WHAT THIS TASK INVOLVES
Look below for the line holding "Decrease Số Click Bên Trong Maximum Value" and the line holding "You are a computer-use agent. This". Transcribe exactly those lines and all lines between them, nothing more.

== DATA SUPPLIED

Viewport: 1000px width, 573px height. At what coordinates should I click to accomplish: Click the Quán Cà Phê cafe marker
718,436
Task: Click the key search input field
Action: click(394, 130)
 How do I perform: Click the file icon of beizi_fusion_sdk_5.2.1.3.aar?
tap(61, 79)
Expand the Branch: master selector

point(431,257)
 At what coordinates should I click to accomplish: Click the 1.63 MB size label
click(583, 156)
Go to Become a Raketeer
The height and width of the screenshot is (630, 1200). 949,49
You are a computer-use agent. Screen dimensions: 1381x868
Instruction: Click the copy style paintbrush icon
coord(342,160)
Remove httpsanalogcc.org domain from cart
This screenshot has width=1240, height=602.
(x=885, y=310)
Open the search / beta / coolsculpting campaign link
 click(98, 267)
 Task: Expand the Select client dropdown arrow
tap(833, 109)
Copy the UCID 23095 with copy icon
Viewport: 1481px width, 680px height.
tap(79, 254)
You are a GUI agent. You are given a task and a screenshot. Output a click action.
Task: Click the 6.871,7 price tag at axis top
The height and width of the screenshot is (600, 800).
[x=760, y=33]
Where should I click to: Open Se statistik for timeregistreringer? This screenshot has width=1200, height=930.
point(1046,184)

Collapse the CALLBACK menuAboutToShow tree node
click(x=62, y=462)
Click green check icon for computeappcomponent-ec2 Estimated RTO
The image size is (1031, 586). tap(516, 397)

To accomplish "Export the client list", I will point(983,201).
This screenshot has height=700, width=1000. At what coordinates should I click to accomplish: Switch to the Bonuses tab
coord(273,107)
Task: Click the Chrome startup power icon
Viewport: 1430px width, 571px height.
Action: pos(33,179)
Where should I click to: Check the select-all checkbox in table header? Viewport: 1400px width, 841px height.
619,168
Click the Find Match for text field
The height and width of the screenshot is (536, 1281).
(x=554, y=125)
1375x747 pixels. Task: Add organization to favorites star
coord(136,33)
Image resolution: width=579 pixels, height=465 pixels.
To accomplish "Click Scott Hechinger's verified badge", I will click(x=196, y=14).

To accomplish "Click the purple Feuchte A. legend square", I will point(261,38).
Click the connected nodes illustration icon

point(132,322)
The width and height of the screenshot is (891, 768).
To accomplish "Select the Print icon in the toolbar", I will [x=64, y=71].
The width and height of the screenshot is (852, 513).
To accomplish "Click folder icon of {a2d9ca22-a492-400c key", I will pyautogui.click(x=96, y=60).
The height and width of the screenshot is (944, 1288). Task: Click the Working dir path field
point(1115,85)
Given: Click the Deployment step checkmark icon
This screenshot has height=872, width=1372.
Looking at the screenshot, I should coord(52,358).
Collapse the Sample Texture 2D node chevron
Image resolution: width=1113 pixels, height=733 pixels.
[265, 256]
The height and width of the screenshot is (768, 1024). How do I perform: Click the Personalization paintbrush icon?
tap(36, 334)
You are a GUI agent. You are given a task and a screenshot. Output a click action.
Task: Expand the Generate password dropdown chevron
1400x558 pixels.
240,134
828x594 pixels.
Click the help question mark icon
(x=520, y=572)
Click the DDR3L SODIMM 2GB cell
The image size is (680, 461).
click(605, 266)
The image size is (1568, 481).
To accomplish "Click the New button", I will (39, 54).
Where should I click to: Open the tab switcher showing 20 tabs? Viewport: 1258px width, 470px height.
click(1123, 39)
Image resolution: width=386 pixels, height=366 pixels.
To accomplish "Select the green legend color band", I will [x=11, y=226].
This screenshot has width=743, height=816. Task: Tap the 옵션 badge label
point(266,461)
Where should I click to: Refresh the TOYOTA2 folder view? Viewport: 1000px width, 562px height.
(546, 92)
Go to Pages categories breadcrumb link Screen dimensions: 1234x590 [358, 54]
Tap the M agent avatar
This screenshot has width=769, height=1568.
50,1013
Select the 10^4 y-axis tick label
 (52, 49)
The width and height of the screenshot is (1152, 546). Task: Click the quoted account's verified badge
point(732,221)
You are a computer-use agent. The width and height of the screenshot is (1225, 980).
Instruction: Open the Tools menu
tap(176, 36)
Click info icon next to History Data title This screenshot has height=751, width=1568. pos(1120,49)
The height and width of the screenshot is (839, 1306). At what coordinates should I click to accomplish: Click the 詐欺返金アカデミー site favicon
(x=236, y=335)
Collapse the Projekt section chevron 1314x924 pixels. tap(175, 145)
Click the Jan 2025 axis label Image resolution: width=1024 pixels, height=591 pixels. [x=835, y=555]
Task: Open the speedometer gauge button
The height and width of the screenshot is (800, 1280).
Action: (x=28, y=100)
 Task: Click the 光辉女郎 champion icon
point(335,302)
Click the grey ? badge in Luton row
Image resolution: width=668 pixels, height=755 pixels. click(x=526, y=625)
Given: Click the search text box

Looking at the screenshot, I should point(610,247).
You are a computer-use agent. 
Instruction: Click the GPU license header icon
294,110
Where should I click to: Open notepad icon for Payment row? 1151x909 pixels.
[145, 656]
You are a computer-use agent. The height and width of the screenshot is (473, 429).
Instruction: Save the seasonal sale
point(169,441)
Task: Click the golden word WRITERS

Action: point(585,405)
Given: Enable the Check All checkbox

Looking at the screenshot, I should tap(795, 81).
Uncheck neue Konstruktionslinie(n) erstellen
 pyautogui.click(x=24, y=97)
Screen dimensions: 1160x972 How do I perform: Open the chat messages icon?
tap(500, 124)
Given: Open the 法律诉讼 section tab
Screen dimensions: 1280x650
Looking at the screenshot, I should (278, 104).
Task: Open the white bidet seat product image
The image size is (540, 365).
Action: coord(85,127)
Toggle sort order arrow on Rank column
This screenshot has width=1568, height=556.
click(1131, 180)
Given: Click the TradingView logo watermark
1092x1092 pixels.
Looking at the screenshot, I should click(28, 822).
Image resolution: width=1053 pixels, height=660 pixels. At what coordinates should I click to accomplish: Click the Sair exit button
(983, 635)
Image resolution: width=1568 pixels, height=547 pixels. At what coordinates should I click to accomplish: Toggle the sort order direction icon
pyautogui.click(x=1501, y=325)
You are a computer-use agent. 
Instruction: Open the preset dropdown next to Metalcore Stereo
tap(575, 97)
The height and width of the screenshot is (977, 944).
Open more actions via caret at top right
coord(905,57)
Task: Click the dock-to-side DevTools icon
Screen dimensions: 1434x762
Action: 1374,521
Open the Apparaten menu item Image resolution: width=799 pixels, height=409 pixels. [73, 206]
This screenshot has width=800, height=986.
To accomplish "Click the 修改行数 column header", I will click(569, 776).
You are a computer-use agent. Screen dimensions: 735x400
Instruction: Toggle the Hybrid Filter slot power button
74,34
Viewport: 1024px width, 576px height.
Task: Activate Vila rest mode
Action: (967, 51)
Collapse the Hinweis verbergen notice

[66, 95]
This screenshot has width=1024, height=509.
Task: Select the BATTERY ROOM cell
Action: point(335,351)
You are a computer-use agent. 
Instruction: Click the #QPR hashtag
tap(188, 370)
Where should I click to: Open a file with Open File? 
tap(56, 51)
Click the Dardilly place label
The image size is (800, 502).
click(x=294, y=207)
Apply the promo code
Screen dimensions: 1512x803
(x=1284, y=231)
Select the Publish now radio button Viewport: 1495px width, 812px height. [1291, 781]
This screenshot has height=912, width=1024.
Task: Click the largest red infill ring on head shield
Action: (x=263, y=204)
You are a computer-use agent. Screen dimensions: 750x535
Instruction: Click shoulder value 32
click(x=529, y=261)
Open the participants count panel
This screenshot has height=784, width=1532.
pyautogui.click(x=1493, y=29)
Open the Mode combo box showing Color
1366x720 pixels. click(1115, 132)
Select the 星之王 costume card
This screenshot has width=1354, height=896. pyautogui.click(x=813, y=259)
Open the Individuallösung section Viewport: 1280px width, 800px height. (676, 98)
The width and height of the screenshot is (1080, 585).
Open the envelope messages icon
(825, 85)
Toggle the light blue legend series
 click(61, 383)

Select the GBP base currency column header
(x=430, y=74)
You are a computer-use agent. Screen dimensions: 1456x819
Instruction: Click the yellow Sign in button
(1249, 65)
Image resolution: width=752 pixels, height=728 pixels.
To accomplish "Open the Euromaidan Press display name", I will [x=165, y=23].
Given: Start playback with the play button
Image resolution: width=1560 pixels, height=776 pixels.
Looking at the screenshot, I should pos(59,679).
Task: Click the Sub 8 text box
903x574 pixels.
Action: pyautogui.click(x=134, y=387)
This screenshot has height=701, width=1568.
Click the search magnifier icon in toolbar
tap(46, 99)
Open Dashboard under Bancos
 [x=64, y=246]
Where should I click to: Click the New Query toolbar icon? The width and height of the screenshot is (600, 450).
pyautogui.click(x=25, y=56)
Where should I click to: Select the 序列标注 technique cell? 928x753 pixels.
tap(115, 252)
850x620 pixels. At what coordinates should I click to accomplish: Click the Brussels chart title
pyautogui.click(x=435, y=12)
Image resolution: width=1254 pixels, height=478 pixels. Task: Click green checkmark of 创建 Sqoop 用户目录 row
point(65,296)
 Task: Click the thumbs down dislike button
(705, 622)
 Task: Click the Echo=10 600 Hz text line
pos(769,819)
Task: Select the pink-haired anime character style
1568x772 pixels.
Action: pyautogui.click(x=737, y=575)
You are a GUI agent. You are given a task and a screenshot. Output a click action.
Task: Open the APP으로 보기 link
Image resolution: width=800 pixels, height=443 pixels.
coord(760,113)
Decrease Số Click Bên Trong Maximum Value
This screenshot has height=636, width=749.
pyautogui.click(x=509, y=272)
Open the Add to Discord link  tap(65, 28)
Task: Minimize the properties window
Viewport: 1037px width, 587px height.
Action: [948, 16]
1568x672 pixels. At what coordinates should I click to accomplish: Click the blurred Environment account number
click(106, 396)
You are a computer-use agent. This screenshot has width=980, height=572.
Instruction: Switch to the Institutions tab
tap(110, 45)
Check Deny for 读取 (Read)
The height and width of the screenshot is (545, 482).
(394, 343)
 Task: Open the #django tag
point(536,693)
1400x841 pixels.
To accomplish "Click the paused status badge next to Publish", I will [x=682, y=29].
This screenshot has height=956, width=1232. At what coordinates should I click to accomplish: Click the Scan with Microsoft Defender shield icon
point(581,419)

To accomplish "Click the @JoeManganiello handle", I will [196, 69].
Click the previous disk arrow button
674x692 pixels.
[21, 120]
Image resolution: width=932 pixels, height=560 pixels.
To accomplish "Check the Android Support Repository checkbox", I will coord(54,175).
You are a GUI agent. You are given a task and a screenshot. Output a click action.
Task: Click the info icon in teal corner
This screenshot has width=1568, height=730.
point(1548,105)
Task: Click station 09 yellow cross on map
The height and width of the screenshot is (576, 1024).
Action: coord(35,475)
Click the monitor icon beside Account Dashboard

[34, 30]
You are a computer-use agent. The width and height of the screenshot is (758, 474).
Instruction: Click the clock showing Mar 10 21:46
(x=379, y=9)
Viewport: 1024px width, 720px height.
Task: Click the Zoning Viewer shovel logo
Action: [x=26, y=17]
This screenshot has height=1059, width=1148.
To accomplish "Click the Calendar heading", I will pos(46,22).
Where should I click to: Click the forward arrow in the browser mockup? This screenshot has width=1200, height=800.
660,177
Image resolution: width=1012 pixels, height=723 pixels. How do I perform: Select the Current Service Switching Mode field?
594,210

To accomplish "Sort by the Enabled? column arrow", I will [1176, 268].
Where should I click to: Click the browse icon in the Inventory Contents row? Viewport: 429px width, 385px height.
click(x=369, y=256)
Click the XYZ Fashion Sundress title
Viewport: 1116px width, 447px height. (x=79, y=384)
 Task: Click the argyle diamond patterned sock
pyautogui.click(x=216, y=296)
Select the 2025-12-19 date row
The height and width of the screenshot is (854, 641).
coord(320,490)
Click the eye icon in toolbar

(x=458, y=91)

====

OUTPUT FOR THIS EXERCISE
Decrease Số Click Bên Trong Maximum Value
This screenshot has height=636, width=749.
pyautogui.click(x=509, y=272)
Open the Add to Discord link  tap(65, 28)
Task: Minimize the properties window
Viewport: 1037px width, 587px height.
Action: [948, 16]
1568x672 pixels. At what coordinates should I click to accomplish: Click the blurred Environment account number
click(106, 396)
You are a computer-use agent. This screenshot has width=980, height=572.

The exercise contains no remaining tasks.